As far as I found out, there does not seem to be an easy way to trigger a real restart of a Java web application without the manager password? However, since there are many Java webapps having such restart functionality in their admin panels, I assume it should be possible to trigger a restart in either specific servlet containers or some web frameworks. They somehow have to do the trick? (or maybe they don’t really restart from scratch but just reinitialize without a clean restart?)

I could not find anything about Wicket or Tomcat being able to be triggered with a shutdown and restart from their applications although there are some internal methods in Wicket that might be able to do that? (can be accessed publically but JavaDoc advises against it since they are only for internal use)

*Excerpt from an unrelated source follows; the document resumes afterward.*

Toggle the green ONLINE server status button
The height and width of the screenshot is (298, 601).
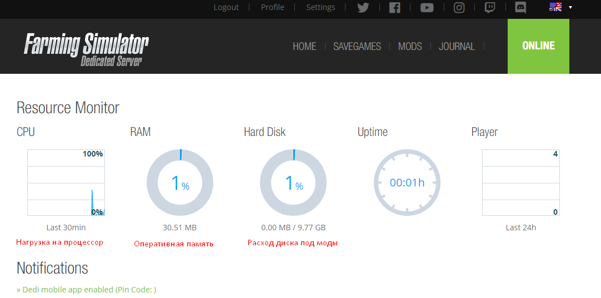[x=538, y=46]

From a security point of view I don’t really see why an application should not be able to request such a restart from its own code.

Can this be done and if yes, what will I have to do in my application to have it restarted?

Edit: Just to make my question more precise: Neither the user nor the app should have any password that could be used to access the Tomcat manager interface. I was thinking of some method to call or some flag to set to have the servlet container be triggered to restart that particular application without the need of authorization to do so. My thoughts are that since the application is running in a servlet container it should have some way to shutdown and be restarted. If that’s not possible in general with Java app servers, there may be some way to do it on application level by doing a call to the underlaying framework (Wicket in this case) to end all running threads, clean up as much as possible and restart the application using the framework; something like a “soft reboot” of the app stack.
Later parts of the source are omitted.